En fait, la nation n’aurait de justification raisonnée que si elle représentait un niveau d’organisation assurant la réalisation des besoins primaires évoqués.

Or, dans la répartition actuelle des territoires alloués à l’une ou à l’autre nation, il existe des différences flagrantes quant à la chance d’accéder aux richesses permettant de réaliser le premier niveau de confort dont j’ai parlé. Pas assez de connaissances technologiques, de savoir-faire, pas assez d’eau, pas assez de denrées alimentaires, etc… sont autant de motifs clairs expliquant pourquoi.

La période actuelle de l’histoire humaine se caractérise donc par une potentialité accrue de conflits entre les quelques nations technologiquement performantes, (notamment du point de vue militaire) mais dont les besoins primaires sont importants alors que leurs lignes logistiques d’approvisionnement restent incertaines ou fragiles.

Ceci permet de comprendre pourquoi les Etats-Unis peuvent jouer la carte de l’autarcie sans trop de risque (du moins : du point de vue très anthropologique que j’adopte ici sciemment pour en démontrer l’absurdité). Ils peuvent assurer leur autonomie en termes de matières premières vue l’immensité de leur territoire et des richesses naturelles que leur sous-sol contient.

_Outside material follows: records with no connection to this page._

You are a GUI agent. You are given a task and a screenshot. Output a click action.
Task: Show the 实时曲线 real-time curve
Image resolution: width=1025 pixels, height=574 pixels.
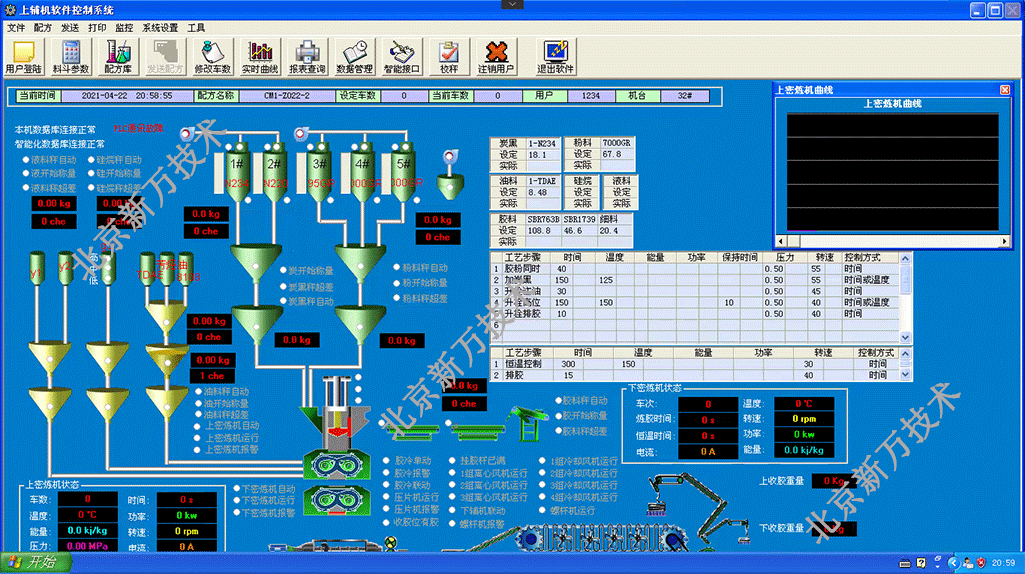(x=260, y=57)
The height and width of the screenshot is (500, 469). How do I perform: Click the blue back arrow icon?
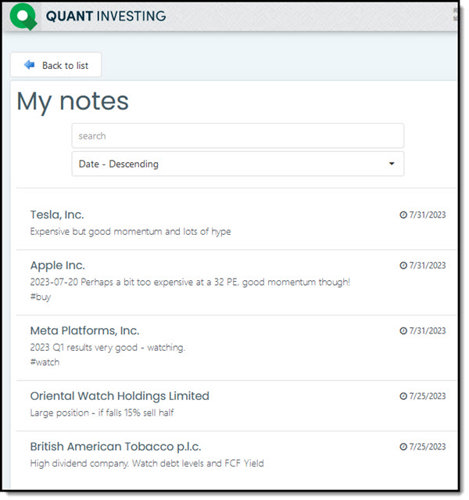click(30, 65)
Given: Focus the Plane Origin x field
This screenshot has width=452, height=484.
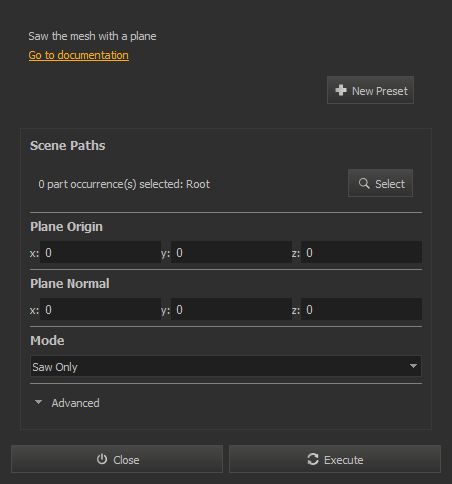Looking at the screenshot, I should point(100,252).
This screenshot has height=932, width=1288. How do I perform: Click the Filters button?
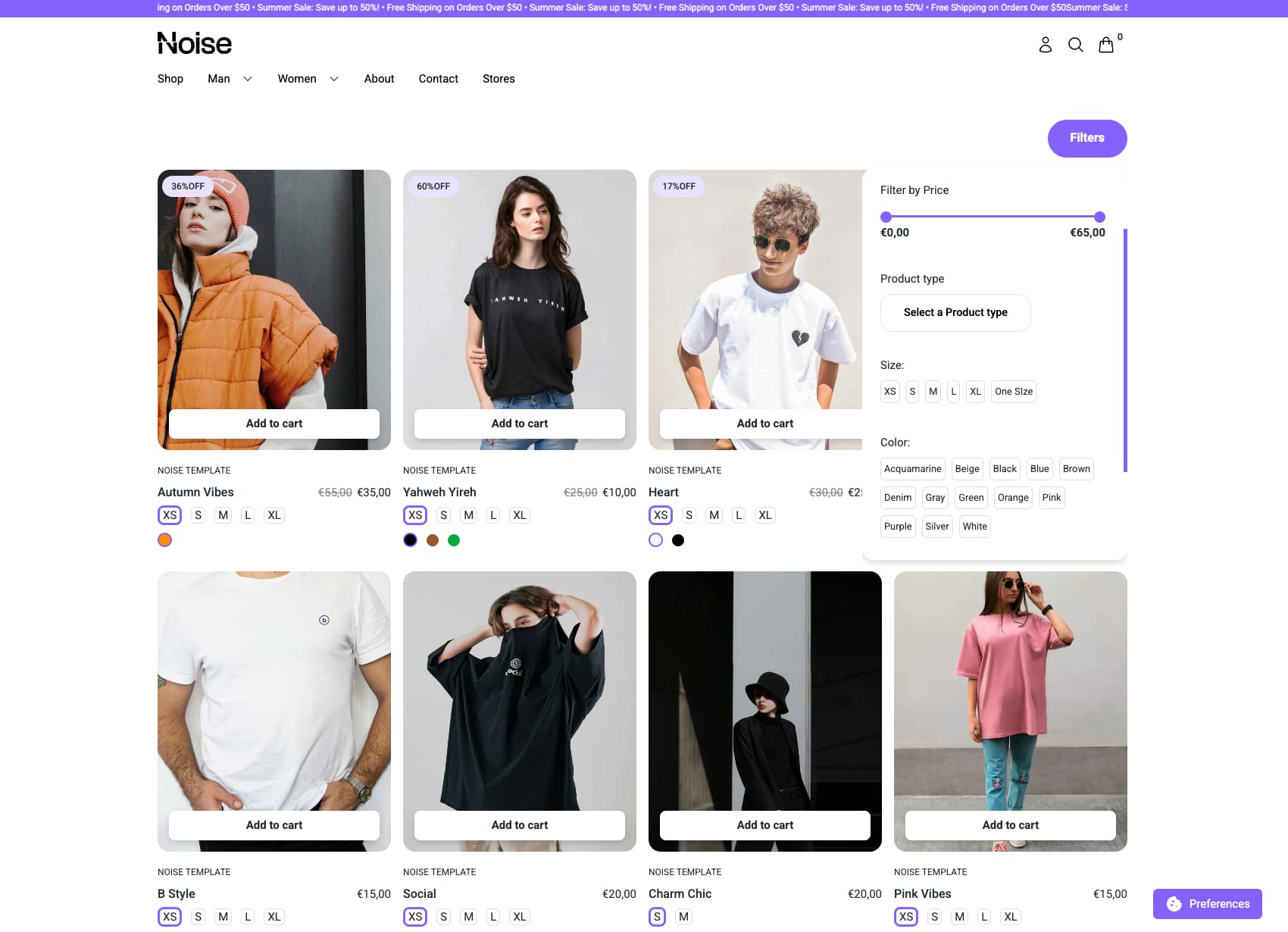[x=1086, y=138]
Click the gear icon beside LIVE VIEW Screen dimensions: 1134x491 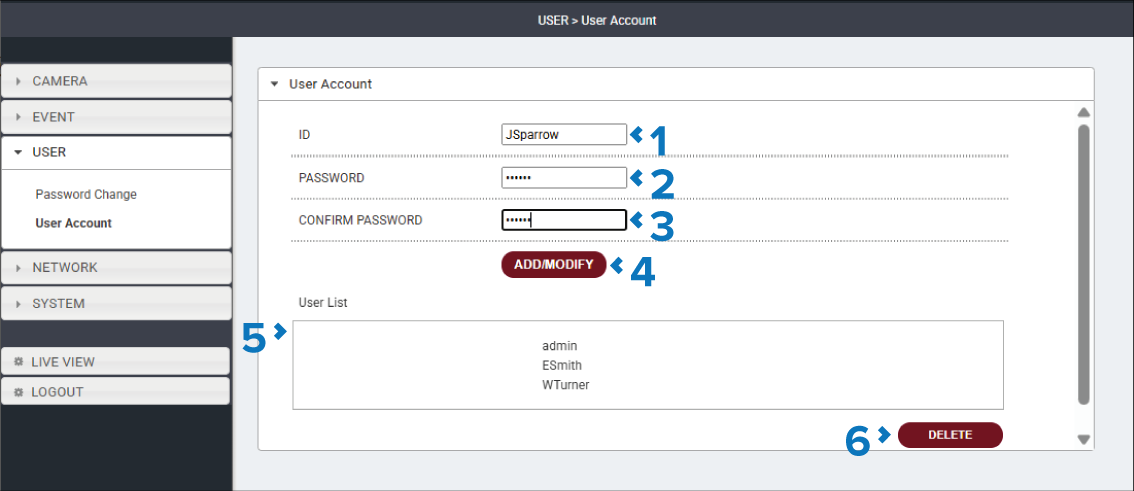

L’Europe dispersée d’aujourd’hui appartient en revanche au groupe des nations du monde dont les lignes d’approvisionnement restent instables. Occupant autrefois la position dominante par rapport au reste du monde, elle est aujourd’hui non seulement dépossédée progressivement de son monopole sur la maitrise des technologies mais dépendantes pour les richesses indispensables à son confort, tout en étant en minorité démographique écrasante (voir la page « population et économie »).

L’Europe a donc tout simplement peur. Peur d’être envahie, annexée, mise sous tutelle et colonisée à son tour par ceux qui sont devenus aussi puissant qu’elle, bien plus nombreux et mieux organisés.

Si cette crainte peut expliquer et justifier le recours renouvelé au principe protecteur de la nation, il est en revanche parfaitement absurde que chaque nation européenne veuille redonner à ce principe le contour de ses frontières historiques au lieu de s’attacher urgemment à le relier à un périmètre englobant le continent européen tout entier, incluant -pourquoi pas- une participation russe.

Car, c’est bien connu, l’union fait la force alors que la débandade en ordre dispersé ne signe que la panique, une absence de projet et d’ambition ; au mieux la signature d’une vassalisation acceptée ; au pire le début d’un irrémédiable déclin.

Mais bon, si les nations européennes préfèrent s’arc-bouter sur leurs histoires anciennes, distiller le suc amère des querelles passées et mourir -fières- chacune dans son coin pendant que, par exemple, deux autres grandes nations, et la Chine et l’Inde, accroissent tous les cinq ans leurs populations respectives de soixante-dix millions de personnes (songer qu’il nous a fallu deux milles ans pour y parvenir), que peuvent faire quelques penseurs solitaires contre le choix collectif d’un destin suicidaire ?

L’Europe continue de rêver devant la télévision, s’abrutit avec des jeux de guerre vidéo qui la prépare de façon subliminale à la faire et finit par se perdre : soit dans un univers virtuel stupide, soit dans la défense d’idéaux totalement irréalisables à court terme, au lieu de veiller à sa survie immédiate. La vie n’est pas un film, la vie n’est pas une cassette vidéo qu’on peut rembobiner et rejouer à l’envi et l’absence d’une stratégie collective intelligente constitue à coup sûr le premier symptôme d’une fin annoncée.